Not all Jews look “white.” Different exiles, expulsions, and migrations from our homeland in the land of Israel beginning thousands of years ago (and subsequent migrations over time) led to the establishment of Jewish communities across the Middle East, Africa, Asia, and Europe. The overwhelming majority of Jews have lived in these diaspora communities throughout history. These communities have been linked by shared customs, traditions, languages, and historical and genetic origins. However, we do not all look the same. While my Jewish ancestors’ diaspora origins were in Eastern Europe, I have friends and acquaintances whose families came from Syria, Iran, Iraq, Morocco, Yemen, Ethiopia, Central Asia, and countless other places. There are black Jews, including, but by no means limited to, the ancient community of Ethiopia that traces its origins to the times of the Bible. In addition, people of all races and creeds have converted to Judaism and joined the Jewish people. We are a mosaic of different colors, but we are one people.

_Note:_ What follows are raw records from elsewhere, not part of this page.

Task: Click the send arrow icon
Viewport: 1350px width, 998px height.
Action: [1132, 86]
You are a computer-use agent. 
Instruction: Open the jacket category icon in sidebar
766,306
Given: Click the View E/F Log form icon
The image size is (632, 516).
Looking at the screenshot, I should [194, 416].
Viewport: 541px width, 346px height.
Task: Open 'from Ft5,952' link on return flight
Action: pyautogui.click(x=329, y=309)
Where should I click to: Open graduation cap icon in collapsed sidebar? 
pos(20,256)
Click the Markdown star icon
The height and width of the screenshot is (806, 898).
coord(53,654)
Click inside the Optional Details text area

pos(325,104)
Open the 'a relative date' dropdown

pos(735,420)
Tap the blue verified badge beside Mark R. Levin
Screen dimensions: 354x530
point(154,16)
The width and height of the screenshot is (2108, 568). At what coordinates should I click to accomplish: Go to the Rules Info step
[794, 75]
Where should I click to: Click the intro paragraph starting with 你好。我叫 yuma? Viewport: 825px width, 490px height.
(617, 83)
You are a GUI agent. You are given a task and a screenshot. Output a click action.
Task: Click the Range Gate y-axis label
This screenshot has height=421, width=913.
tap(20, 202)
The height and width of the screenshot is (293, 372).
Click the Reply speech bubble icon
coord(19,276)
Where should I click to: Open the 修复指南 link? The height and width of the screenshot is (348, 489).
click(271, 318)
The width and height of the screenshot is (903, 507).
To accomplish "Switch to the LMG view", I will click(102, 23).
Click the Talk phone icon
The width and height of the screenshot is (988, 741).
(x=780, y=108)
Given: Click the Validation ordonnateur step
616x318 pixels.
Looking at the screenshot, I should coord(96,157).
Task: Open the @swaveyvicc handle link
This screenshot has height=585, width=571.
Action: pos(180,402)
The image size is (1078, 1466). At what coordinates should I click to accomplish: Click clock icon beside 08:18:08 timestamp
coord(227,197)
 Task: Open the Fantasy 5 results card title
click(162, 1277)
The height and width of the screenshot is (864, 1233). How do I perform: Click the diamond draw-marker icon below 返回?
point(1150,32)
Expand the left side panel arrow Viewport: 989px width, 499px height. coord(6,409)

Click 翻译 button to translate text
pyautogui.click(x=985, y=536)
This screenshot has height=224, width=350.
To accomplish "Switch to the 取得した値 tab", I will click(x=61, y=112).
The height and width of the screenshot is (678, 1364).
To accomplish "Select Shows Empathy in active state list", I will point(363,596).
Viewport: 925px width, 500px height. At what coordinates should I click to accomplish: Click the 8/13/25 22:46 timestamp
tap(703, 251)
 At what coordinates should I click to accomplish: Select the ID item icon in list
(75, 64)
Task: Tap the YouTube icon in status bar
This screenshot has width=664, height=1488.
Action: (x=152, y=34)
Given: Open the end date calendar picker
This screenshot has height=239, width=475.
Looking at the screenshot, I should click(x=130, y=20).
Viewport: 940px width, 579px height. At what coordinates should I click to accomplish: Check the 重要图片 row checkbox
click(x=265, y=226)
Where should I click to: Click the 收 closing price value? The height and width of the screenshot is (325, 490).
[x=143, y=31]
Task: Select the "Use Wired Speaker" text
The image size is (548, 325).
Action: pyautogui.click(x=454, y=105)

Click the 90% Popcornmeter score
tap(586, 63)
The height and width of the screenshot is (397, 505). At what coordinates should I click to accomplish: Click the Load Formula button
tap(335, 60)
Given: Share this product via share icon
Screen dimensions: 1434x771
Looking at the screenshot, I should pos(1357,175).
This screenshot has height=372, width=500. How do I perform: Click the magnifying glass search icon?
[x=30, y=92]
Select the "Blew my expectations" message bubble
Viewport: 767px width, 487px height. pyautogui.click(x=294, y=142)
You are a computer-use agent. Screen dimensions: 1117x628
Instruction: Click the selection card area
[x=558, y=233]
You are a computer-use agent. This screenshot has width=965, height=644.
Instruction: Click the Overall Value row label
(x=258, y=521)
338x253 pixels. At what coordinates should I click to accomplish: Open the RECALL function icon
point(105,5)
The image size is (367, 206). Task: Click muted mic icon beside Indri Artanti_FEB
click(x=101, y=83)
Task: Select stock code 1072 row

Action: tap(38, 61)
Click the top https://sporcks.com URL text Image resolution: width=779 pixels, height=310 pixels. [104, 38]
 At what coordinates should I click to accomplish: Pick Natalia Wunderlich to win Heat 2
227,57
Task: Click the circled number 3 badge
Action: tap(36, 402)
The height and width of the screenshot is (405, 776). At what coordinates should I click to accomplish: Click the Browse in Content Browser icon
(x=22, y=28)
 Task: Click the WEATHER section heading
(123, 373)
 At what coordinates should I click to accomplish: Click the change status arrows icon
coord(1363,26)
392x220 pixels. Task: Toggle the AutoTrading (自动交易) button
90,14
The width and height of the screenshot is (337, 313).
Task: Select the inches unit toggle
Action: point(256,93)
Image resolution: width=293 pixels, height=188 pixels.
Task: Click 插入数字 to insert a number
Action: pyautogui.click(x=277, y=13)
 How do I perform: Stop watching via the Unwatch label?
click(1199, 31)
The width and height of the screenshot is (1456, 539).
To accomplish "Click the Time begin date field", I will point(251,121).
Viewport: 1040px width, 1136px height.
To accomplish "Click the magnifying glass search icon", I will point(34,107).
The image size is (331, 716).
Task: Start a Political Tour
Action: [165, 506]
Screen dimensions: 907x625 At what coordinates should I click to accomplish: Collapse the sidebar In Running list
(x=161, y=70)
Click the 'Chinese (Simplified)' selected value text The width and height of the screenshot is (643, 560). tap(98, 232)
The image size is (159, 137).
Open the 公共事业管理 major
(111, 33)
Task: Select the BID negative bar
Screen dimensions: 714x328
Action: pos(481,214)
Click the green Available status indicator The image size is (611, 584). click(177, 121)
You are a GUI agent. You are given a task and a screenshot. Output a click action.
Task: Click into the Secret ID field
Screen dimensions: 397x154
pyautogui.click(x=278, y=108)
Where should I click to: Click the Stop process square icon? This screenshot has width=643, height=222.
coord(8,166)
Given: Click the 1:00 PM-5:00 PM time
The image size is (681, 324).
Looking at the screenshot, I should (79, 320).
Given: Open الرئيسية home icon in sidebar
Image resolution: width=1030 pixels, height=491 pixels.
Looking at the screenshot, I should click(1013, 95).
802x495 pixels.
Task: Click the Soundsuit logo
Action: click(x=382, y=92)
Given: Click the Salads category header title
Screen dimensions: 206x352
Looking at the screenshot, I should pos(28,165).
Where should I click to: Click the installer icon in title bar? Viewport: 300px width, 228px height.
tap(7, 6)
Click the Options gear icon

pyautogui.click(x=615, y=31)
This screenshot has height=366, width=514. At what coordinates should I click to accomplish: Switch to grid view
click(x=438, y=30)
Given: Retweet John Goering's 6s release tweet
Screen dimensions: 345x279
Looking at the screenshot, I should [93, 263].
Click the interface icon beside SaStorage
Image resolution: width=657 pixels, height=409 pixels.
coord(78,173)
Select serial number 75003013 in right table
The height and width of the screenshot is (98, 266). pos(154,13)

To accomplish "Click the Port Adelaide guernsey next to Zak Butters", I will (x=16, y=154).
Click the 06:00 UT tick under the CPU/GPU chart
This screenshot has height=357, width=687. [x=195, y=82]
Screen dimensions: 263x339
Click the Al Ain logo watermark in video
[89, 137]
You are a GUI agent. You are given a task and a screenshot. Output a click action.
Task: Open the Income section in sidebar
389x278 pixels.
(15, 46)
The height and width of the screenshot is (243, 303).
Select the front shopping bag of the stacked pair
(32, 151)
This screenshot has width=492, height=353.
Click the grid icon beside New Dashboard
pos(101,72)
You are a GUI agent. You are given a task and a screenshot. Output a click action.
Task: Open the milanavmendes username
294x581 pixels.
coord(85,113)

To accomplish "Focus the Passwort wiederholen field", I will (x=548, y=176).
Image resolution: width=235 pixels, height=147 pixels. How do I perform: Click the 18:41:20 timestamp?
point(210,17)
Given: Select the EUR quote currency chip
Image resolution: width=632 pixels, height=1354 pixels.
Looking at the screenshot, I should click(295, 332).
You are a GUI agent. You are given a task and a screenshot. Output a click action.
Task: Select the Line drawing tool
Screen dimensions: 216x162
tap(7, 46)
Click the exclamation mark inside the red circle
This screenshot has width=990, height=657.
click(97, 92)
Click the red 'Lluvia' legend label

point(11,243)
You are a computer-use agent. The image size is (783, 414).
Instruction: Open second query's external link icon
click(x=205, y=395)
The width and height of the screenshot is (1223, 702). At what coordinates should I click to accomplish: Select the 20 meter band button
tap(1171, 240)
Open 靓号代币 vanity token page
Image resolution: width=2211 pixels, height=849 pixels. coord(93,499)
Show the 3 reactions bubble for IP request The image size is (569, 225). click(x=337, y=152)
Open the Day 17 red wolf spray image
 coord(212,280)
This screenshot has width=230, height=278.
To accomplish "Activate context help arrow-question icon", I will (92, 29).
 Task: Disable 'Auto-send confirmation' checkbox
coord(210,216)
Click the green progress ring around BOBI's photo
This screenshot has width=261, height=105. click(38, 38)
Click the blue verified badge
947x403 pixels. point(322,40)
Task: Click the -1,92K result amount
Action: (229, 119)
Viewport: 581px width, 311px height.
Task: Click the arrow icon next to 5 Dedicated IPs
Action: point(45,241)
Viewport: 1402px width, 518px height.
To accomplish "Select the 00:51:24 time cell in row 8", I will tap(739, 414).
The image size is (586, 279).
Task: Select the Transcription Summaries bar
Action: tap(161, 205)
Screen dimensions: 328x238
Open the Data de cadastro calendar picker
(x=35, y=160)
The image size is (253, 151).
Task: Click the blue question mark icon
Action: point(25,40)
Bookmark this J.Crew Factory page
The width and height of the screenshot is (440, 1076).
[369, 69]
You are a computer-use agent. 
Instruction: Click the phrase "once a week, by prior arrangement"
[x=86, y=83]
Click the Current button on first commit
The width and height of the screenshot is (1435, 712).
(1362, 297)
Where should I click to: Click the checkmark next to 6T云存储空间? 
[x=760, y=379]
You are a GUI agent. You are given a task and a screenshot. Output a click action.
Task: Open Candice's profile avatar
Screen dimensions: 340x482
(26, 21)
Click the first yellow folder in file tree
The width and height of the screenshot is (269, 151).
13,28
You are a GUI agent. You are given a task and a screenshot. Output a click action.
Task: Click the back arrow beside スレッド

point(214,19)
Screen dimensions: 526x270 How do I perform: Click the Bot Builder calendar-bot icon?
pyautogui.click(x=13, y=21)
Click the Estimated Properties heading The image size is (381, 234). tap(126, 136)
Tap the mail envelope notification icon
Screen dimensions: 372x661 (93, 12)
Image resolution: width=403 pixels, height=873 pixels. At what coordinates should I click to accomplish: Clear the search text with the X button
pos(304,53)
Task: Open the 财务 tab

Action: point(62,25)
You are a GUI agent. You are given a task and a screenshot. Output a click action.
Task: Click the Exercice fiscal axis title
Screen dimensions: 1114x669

The Semitic people do not exist. You said “you can’t be antisemitic when we are the semitic people. When we are the same people who they want to be. That’s our birthright” and “we are the true Hebrews.” Those statements are historically incorrect and tinged with antisemitism. The term antisemitism dates to 1879 and comes from Wilhelm Marr, an antisemtic German journalist, but anti-Jewish hatred has been around for as long as we have been as a people. Over time, it has included forms of hating Judaism as a religion, hating the Jews as an inferior “race” or people, and calling for the destruction of the modern State of Israel. As I noted before, there are black Jews and there have been for thousands of years. However, black people at large are not “the true Hebrews.” Antisemitic groups like the Black Hebrew Israelites, a member of whom attacked a kosher grocery store in Jersey City in December 2019 and a hate group according to the Southern Poverty Law Center, are the only ones who believe this historically incorrect and hateful theology.

You also referenced things “going as deep as the Rothschilds, centralized banking, the 13 families, the bloodlines that control everything even outside of America” and went on to talk about “giving too much power to the ‘they’ — and then the ‘they’ turns into the Illuminati, the Zionists, the Rothschilds.” These statements are full of antisemitic tropes that have been around for centuries. These myths have led to anti-Jewish propaganda and violence. Nazi propaganda was not created out of thin air, but is rooted in a long history of Jew-hatred. I feel sick having to write this, but here it is, plain and simple: Jews do not control global finance and financial institutions, there is no secret cabal for world Jewish domination, and Zionists are simply those who believe that the Jewish people have a right to self-determination in our ancestral homeland, not a mythical evil all-powerful group.

Finally, your embrace of Louis Farrakhan is disgusting. You said that “every time I’ve heard him speak, it’s positive, it’s powerful, it’s uplifting… for whatever reason, he’s been demonized.” Louis Farrakhan is an antisemite through and through. He hates Jews and has spread vitriol against my people for decades, calling us “satan” and other horrible things. His hatred is no different than that of neo-Nazis and white supremacists. Farrakhan is not a civil rights hero and should be shunned by anyone who truly cares about creating a more perfect union and better world.

Mr. Cannon, I have watched shows you have hosted for many years. I have always enjoyed you as a host. In good conscience, though, I am not going to be able to watch anything you do again. I am deeply hurt. I hope you take the time to learn more about these issues and gain an understanding of why your comments were so hateful and disgusting.

Sincerely,

Brian Burke

July 13, 2020

About the Author
Brian Burke is a Pittsburgh native and 2019 graduate of the University of Pittsburgh, where he studied political science, history, and Jewish studies. In college, he was involved with Hillel and the David Project, holding several leadership positions including president of the Pitt Hillel Jewish Student Union in 2018. Like many early 20-somethings, he is figuring out what comes next amidst the health and economic uncertainties of these times.